Requirement:
All of the data should be restated exactly as it stands.

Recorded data

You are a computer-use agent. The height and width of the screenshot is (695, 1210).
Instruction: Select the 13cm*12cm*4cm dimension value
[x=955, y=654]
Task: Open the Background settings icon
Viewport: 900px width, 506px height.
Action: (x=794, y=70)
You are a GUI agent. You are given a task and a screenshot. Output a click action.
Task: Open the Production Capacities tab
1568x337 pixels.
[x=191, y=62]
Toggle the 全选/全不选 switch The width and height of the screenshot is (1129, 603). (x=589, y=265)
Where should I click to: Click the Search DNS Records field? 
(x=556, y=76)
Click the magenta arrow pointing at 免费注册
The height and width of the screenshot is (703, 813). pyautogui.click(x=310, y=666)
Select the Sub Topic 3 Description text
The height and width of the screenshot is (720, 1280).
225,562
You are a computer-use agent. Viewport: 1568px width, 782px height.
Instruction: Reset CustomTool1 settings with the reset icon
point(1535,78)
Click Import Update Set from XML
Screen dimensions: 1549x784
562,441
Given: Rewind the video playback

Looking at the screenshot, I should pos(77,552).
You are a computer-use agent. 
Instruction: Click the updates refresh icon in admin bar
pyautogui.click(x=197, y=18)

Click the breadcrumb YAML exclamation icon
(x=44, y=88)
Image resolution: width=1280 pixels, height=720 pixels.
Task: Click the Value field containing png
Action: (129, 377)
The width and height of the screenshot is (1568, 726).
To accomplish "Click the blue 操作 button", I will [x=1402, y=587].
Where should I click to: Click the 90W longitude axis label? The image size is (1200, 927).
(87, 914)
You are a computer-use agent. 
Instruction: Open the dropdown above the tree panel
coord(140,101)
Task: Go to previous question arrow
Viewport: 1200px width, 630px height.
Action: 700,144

Result of this exercise:
You are a computer-use agent. The height and width of the screenshot is (695, 1210).
Instruction: Select the 13cm*12cm*4cm dimension value
[x=955, y=654]
Task: Open the Background settings icon
Viewport: 900px width, 506px height.
Action: (x=794, y=70)
You are a GUI agent. You are given a task and a screenshot. Output a click action.
Task: Open the Production Capacities tab
1568x337 pixels.
[x=191, y=62]
Toggle the 全选/全不选 switch The width and height of the screenshot is (1129, 603). (x=589, y=265)
Where should I click to: Click the Search DNS Records field? 
(x=556, y=76)
Click the magenta arrow pointing at 免费注册
The height and width of the screenshot is (703, 813). pyautogui.click(x=310, y=666)
Select the Sub Topic 3 Description text
The height and width of the screenshot is (720, 1280).
225,562
You are a computer-use agent. Viewport: 1568px width, 782px height.
Instruction: Reset CustomTool1 settings with the reset icon
point(1535,78)
Click Import Update Set from XML
Screen dimensions: 1549x784
562,441
Given: Rewind the video playback

Looking at the screenshot, I should pos(77,552).
You are a computer-use agent. 
Instruction: Click the updates refresh icon in admin bar
pyautogui.click(x=197, y=18)

Click the breadcrumb YAML exclamation icon
(x=44, y=88)
Image resolution: width=1280 pixels, height=720 pixels.
Task: Click the Value field containing png
Action: (129, 377)
The width and height of the screenshot is (1568, 726).
To accomplish "Click the blue 操作 button", I will [x=1402, y=587].
Where should I click to: Click the 90W longitude axis label? The image size is (1200, 927).
(87, 914)
You are a computer-use agent. 
Instruction: Open the dropdown above the tree panel
coord(140,101)
Task: Go to previous question arrow
Viewport: 1200px width, 630px height.
Action: 700,144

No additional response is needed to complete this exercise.